■ Given problem: Return verbatim the part of the items that opens with the line containing "You are a computer-use" and closes with the line containing "coord(92,370)", including both of those lines.

■ Data:

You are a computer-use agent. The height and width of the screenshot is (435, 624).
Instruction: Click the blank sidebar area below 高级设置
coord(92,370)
--
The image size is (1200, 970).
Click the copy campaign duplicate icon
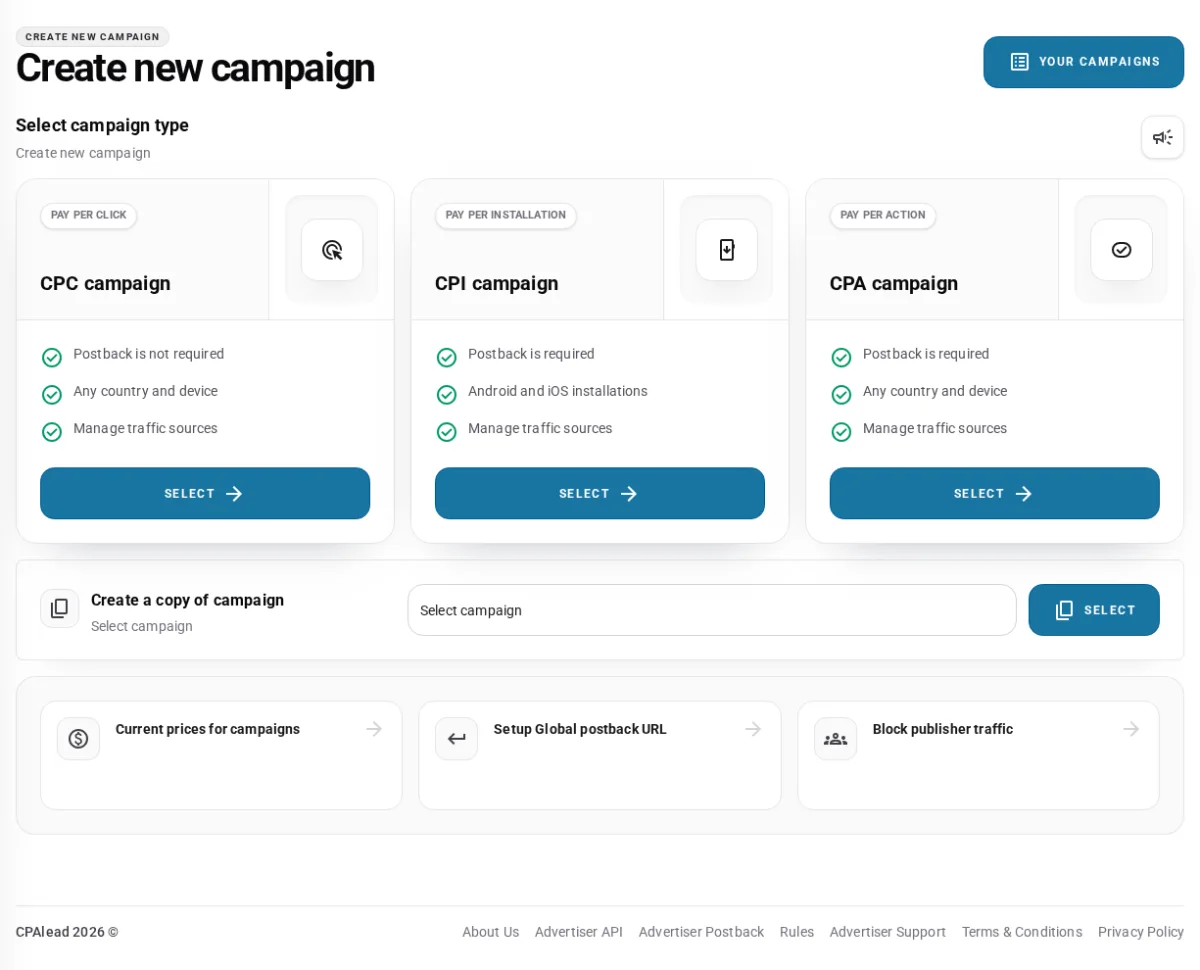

■ Correct answer:
You are a computer-use agent. The height and width of the screenshot is (435, 624).
Instruction: Click the blank sidebar area below 高级设置
coord(92,370)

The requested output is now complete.